I was thinking about this, and one important notion occurred to me. I have been guilty, to some degree, of viewing the past seven months as the first seven months of maintenance, which is a three years process before I can say I'm through with therapy and (hopefully!) cured.
Instead, I should be viewing this as seven months, already, of disease free life. Had I opted for disease control rather than trying to go for a potentially curative approach, I might have a year or I might have three or I might have five years of remission. Nobody really knows. But seven months is seven months, and it's nothing to sneeze at, and I should be enjoying every day. I think this is a very important message. About 80% of the time, I'm living my life as though I don't have disease (which in fact I don't). The other 20% of the time I have to pop pills, get infusions, deal with side effects, whatever. But in any case, I'm in a group called "progression free survival" or "event free survival." So I should be enjoying every day -- and that's my message to all of you. Enjoy every day!!
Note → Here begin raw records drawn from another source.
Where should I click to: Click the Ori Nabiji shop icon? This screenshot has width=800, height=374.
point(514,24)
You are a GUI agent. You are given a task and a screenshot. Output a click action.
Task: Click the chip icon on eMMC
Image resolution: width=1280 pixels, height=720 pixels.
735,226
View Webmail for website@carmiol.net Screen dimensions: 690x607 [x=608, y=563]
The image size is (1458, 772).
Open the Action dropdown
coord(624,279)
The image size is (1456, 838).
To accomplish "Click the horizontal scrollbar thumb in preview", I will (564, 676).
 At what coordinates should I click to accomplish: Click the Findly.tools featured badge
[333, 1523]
For those interested, my chest cold is 98% gone. The thrush is, I *think* gone, and the GI distress is mostly gone although I'm sure I have been wiped clean of helpful digestive tract bacteria so I'm going to continue to pop acidophilus pills for a bit here.
I also wanted to touch briefly on an interview that Parade magazine did with Kathy Giusti of the MMRF. I have nothing but deep, deep respect and gratitude for this woman and her continuing efforts in the fight against this disease. But I have to say, the article was not very uplifting, despite assertions that it was. Among other things, Kathy said that "Myeloma is uniformly fatal." And she continues to focus on her own syngeneic transplant (from an identical twin, which confers the curative benefits of an allogeneic transplant without the risk of graft versus host disease) as being a temporary remission. In the case of the first statement, it's hard to view that as uplifting...I think it's defeatist and at least somewhat misleading. In the second case, I know she wants to maintain a sense of urgency to her efforts and I applaud that -- but I also hope she knows that she's going to be around for a long time.
Anyhow, that's enough rambling for today. Enjoy today, and every day, people!